Opinión

Meritocracia y clasismo

"Priorizar sólo el conocimiento que se transmite en las Universidades para denostar a quienes no han pasado por ellas se llama clasismo. Y creer que los trabajos manuales son menos importantes, también", escribe Arantxa Tirado.

La exministra de Igualdad Irene Montero, en una imagen de archivo. EFE / Juanjo Martín

Las últimas declaraciones del juez Eloy Velasco aseverando que la exministra de Igualdad Irene Montero no podía darle a él y a sus colegas juristas clases sobre consentimiento desde su puesto de “cajera de súper” es la enésima constatación de la atalaya intelectual desde la que hablan algunos altos funcionarios del Estado. Un elitismo que se mezcla, en este caso, con la indisimulada animadversión que sienten personajes como él por aquellos liderazgos políticos que representan, de una forma u otra, el cuestionamiento al orden social existente. Se trata de una actitud que ha llevado a algunos de los jueces españoles a un activismo político impropio de sus responsabilidades.

Material proporcionado -
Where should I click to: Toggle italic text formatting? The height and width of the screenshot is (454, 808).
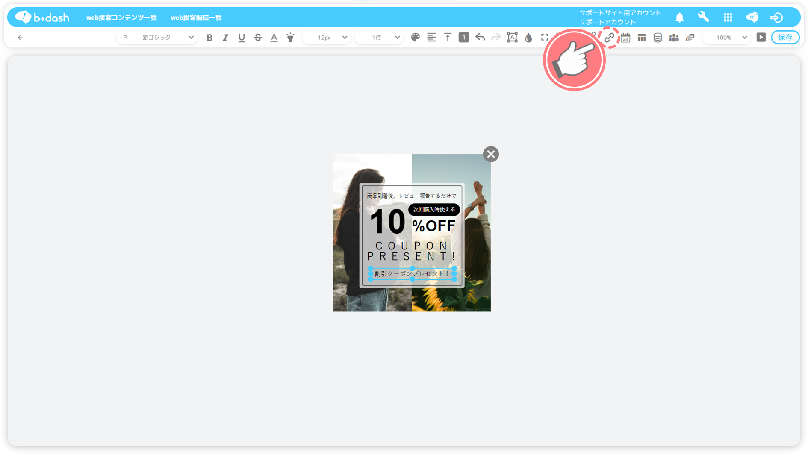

Qué se pide -
[1] Copia del artículo sobre meritocracia y clasismo el fragmento que empieza con "Las últimas declaraciones" y sigue hasta "de sus responsabilidades.".
[2] Prosigue el artículo sobre meritocracia y clasismo a partir de su última frase.

Respuestas esperadas -
[1]
Las últimas declaraciones del juez Eloy Velasco aseverando que la exministra de Igualdad Irene Montero no podía darle a él y a sus colegas juristas clases sobre consentimiento desde su puesto de “cajera de súper” es la enésima constatación de la atalaya intelectual desde la que hablan algunos altos funcionarios del Estado. Un elitismo que se mezcla, en este caso, con la indisimulada animadversión que sienten personajes como él por aquellos liderazgos políticos que representan, de una forma u otra, el cuestionamiento al orden social existente. Se trata de una actitud que ha llevado a algunos de los jueces españoles a un activismo político impropio de sus responsabilidades.

[2]
En realidad, las palabras literales de Velasco –“Y mil cosas más que nunca aprenderá Irene Montero desde su cajero de Mercadona ni nos podrá dar clases a los demás”– permiten intuir, detrás de la pedantería, toda su visión social. El juez de la Audiencia Nacional niega la posibilidad de que una persona que no se desempeña en su ámbito profesional pueda conocer sobre leyes –o sobre la vida misma– y sea capaz de enseñarle nada a otra con formación académica específica, en este caso el gremio de los jueces y juristas. 

Más allá de su cuestionable afirmación y del debate en torno al tema del consentimiento, el tono displicente de Velasco concentra todo el desprecio de clase de quienes creen que la sociedad se divide en una suerte de jerarquía estamental donde cada cual se ubica en el lugar que le corresponde en función de sus méritos. Y, por supuesto, nadie debería osar traspasar los límites establecidos, de manera más o menos visible, por el efecto mágico de la supuesta meritocracia. 

Estas actitudes son muy propias de sectores profesionales con marcado corporativismo y tienen su razón de ser. Pretenden defender el conocimiento técnico y el diferenciado desempeño profesional ante el intrusismo de quienes creen poder opinar sobre temas sin tener una mínima formación. Pero, reconocer la importancia y necesidad del conocimiento especializado, tan imprescindible en una época en que vendehúmos de todo pelaje se atreven a cuestionar siglos de investigación científica en nombre del negacionismo de diverso tipo, no impide destacar el clasismo y las falacias de las que parten afirmaciones como las del juez Velasco.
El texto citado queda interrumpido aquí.